Recently, I’ve been obsessed with looking at various “best of” lists of photomicrography, or light microscope photography. While perusing the Botany Photo of the Day Flickr Pool, I came across some work by Eckhard Völker (aka Tatcher a Hainu@Flickr). He has some great microscope shots! I really liked the sprout cross-section of Aesculus hippocastanum, but this species has been twice been featured on BPotD, once by Douglas Justice and another by Daniel, so I thought I’d choose another species.
Urtica dioica (Urticaceae) is a herbaceous perennial that varies widely in morphology, yet is still immediately recognizable throughout its distribution range, i.e., much of the northern hemisphere. This species has a vast system of rhizomes and stolons, so it can form dense populations. Plants can reach 3 meters in height in ideal conditions. Densely covered in stinging hairs, plants can be a hazard to those not paying attention.
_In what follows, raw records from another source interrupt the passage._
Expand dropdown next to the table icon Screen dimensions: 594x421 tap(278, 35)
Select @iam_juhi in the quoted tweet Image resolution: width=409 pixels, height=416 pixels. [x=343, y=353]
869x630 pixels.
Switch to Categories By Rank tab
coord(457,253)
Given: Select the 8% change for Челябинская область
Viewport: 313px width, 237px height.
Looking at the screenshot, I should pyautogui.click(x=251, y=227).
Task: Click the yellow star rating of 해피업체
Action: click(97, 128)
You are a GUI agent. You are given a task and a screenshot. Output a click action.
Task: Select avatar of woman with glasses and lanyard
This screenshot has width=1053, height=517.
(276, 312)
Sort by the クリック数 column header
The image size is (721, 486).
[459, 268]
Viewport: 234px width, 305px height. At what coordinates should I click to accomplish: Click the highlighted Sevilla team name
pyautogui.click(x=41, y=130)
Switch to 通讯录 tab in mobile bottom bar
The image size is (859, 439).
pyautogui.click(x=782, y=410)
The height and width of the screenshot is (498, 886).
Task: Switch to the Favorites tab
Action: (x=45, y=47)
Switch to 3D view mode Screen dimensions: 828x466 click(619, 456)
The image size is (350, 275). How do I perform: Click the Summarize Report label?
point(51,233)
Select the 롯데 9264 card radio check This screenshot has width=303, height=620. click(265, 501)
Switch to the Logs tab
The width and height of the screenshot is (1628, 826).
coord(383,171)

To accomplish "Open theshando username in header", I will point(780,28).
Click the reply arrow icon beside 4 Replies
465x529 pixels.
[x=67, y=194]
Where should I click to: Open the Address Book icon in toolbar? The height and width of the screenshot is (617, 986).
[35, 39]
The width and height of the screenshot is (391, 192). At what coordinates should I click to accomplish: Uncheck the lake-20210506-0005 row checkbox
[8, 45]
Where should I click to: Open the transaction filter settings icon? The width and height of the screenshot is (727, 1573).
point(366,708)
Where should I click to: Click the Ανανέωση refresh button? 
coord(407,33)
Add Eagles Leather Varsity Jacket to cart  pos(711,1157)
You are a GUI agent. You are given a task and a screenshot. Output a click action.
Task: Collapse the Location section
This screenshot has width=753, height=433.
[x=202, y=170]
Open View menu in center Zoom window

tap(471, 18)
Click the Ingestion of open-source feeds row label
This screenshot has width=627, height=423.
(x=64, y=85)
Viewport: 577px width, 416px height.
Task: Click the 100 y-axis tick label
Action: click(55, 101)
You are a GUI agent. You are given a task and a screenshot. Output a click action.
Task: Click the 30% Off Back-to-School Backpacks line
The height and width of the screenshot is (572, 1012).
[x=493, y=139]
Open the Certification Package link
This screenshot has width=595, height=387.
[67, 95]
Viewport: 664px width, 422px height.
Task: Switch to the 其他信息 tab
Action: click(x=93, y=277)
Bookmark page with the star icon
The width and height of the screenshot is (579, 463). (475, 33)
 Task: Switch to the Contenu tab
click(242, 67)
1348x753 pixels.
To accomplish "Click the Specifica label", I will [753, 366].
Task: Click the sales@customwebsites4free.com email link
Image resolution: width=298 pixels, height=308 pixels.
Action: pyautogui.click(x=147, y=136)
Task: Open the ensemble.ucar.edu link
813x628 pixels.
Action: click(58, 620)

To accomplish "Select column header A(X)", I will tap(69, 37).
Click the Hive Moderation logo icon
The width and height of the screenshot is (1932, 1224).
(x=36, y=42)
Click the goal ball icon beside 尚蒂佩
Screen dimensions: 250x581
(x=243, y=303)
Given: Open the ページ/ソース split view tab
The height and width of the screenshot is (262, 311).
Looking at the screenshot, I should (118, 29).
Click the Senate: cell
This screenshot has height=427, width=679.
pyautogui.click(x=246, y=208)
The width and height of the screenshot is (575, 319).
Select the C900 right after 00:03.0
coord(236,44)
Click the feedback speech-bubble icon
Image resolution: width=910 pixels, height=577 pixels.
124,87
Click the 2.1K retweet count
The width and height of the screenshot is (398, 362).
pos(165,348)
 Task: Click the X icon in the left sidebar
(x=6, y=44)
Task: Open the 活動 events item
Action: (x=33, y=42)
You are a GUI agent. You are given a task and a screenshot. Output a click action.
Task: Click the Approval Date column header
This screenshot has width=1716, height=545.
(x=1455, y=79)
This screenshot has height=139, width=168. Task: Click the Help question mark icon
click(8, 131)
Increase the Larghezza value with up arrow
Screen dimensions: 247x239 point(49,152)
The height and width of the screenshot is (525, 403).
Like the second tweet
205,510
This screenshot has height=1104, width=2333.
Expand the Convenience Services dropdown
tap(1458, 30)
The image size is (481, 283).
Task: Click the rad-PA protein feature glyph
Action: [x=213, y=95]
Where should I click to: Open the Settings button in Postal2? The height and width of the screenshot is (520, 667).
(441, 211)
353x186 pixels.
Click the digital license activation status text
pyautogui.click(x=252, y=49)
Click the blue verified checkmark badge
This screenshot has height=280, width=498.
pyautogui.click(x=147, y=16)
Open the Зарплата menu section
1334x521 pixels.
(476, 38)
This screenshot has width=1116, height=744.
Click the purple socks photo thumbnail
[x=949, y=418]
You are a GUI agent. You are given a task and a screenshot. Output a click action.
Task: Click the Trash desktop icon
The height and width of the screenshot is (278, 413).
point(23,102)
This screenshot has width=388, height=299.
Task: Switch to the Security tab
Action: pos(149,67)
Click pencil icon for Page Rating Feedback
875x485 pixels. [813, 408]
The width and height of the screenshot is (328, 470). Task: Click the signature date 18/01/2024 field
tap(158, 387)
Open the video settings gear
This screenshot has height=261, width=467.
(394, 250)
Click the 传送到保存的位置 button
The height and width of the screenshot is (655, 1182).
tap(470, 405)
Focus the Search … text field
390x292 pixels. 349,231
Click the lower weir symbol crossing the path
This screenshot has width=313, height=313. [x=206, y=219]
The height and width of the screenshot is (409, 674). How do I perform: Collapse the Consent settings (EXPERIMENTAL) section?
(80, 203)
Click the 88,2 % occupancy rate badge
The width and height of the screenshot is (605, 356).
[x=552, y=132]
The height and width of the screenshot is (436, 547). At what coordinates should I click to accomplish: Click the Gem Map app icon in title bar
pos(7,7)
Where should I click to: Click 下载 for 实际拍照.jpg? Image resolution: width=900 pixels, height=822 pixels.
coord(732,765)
The sting from stinging nettle is caused when the stinging hair (made up of a large stinging cell embedded in a multi-cellular base) comes into contact with the skin and releases a chemical mixture. The stinging cell and the main part of the cell are pulled into a brittle tapered shaft that is capped by a hollow terminal knob. When contact with a surface like skin is made, the terminal knob breaks off, leaving the hollow shaft tip. With the downward contact force on the flexible basal bulb, fluid is forced upward and expelled onto the surface. The compounds responsible for the burning sensation have been proposed by Thurston & Lersten (1969) to be histamine, acetylcholine, 5-hydroxtryptamine, serotonin and formic acid, however it has been noted more recently that despite this citation being in various texts, negative findings are ignored (see: Taylor, K. (2009). Biological Flora of the British Isles: Urtica dioica. Journal of Ecology 97(6):1436-1458).